## Passage given
#####
Firstly, this is a complex and challenging policy area. As part of a large research project our team has spent a lot of time looking at how government agencies connect up to address Indigenous policy and service delivery. Here we are not talking (simply!) about Commonwealth organisations, but also States, Territories, local government, non-profits, private organisations, and community groups. Making progress using such a complex institutional and organisational structures creates ample opportunity, but major barriers.

Secondly, creation and collection of data is a real challenge in policy areas that span jurisdictions and organisations. This is not the first we have heard of this (health care is another classic example). Amazingly there is no common data collection approach but, instead, a multitude of system - think for example of how police officers in each Australian jurisdiction would classify their activities, or health providers, or educational institutions. Getting simple picture is problematic. Prime Minister Rudd noted yesterday at the COAG meeting that ''there's simply not enough statistical analysis to give us clear indications as to what's happening on the ground''. In the end, there is an enormous challenge of getting baseline data and this has still not been solved.
#####
## Data section
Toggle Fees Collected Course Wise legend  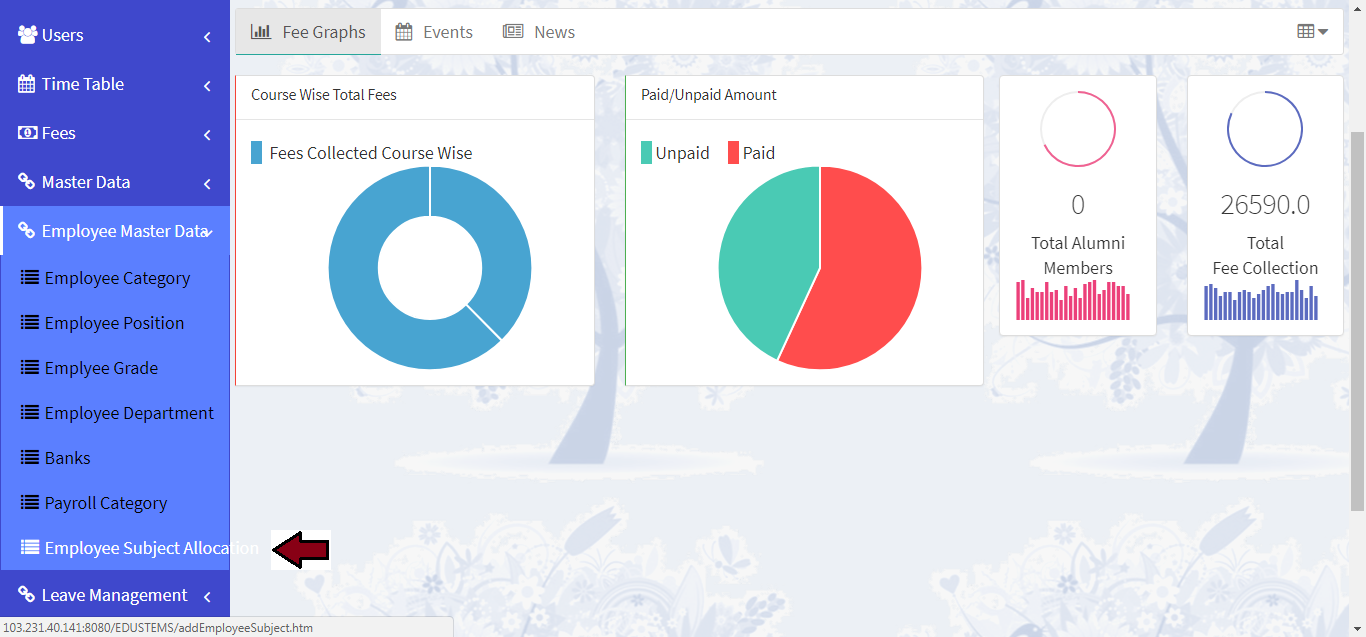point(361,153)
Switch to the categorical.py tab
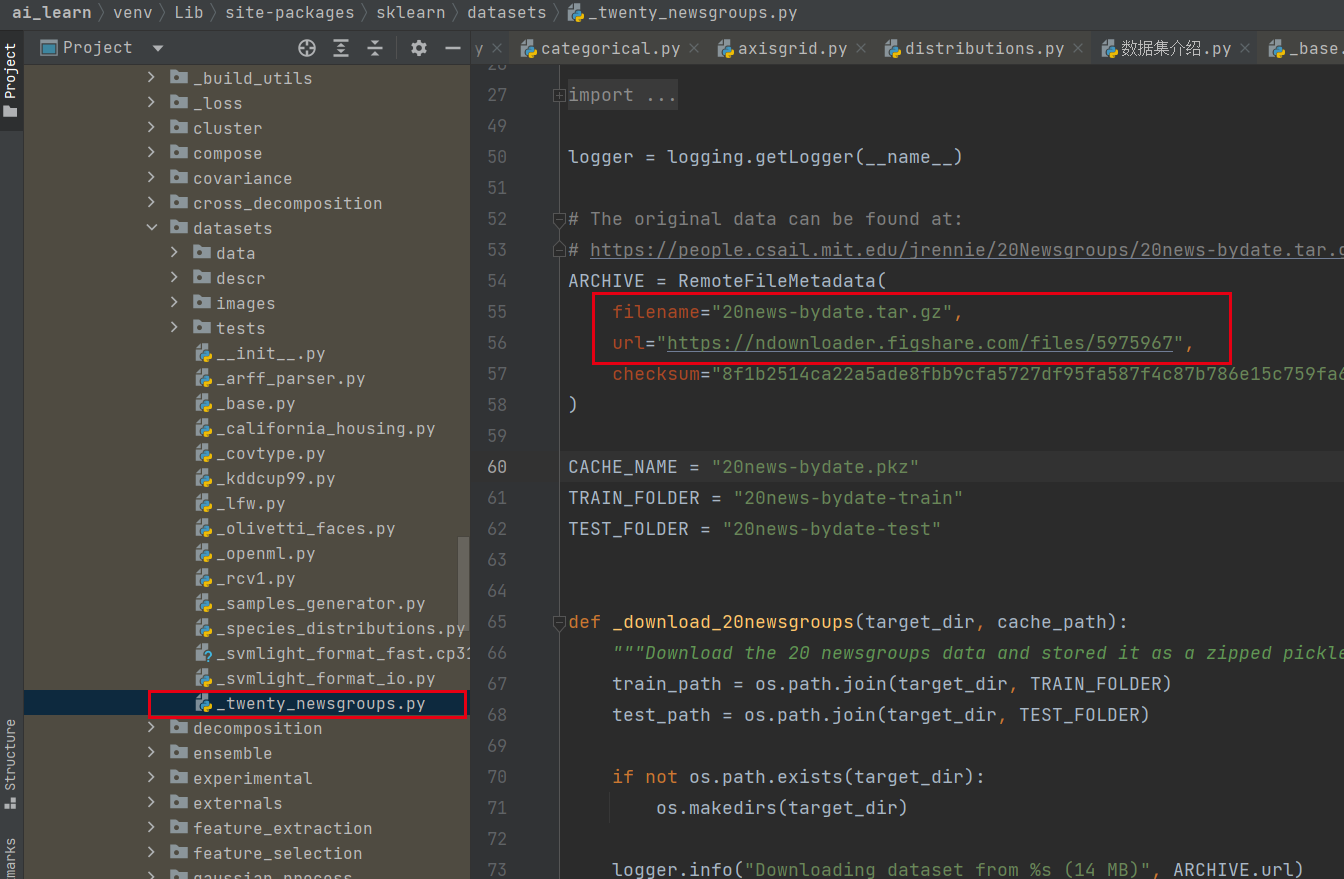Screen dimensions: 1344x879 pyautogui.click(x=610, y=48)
#####
## What is required
Carry on the piece about coordinating Indigenous policy and data collection across Australian governments, starting right after its final sentence.

## Exercise output
Third, the report and the associated coverage shows us again the perils of performance measurement and reporting. The Prime Minister has indicated that the report was "devastating", and others have lamented the lack of progress. But when the end outcomes of the COAG closing the gap strategy include indicators such as closing the life expectancy gap in a generation, are we right to pass judgement a few years in? In other areas very ambitious targets have been set and rightly so: halving the gap in employment outcomes in a decade, having the gap in reading, writing and numeracy within a decade and so on. Another issue emerges around the closing the gap notion: we are not trying to reach an absolute standard, but a relative one and the outcomes for non-Indigenous Australians are not static. This means that where there is improvement in the outcomes for non-Indigenous Australians the gap which has to be breached widens.

For sure we need to track progress, but what will be the implications for policy action? My concern, based on our recent research work, is what the reaction will be and whether there is ever a chance for changes to become embedded in an area subject to so much policy inertia. One of the key things that emerged from our recent field work was the almost constant churn in policy and programs and the inability for people on-the-ground to ever get traction. Let's see what the coming weeks bring.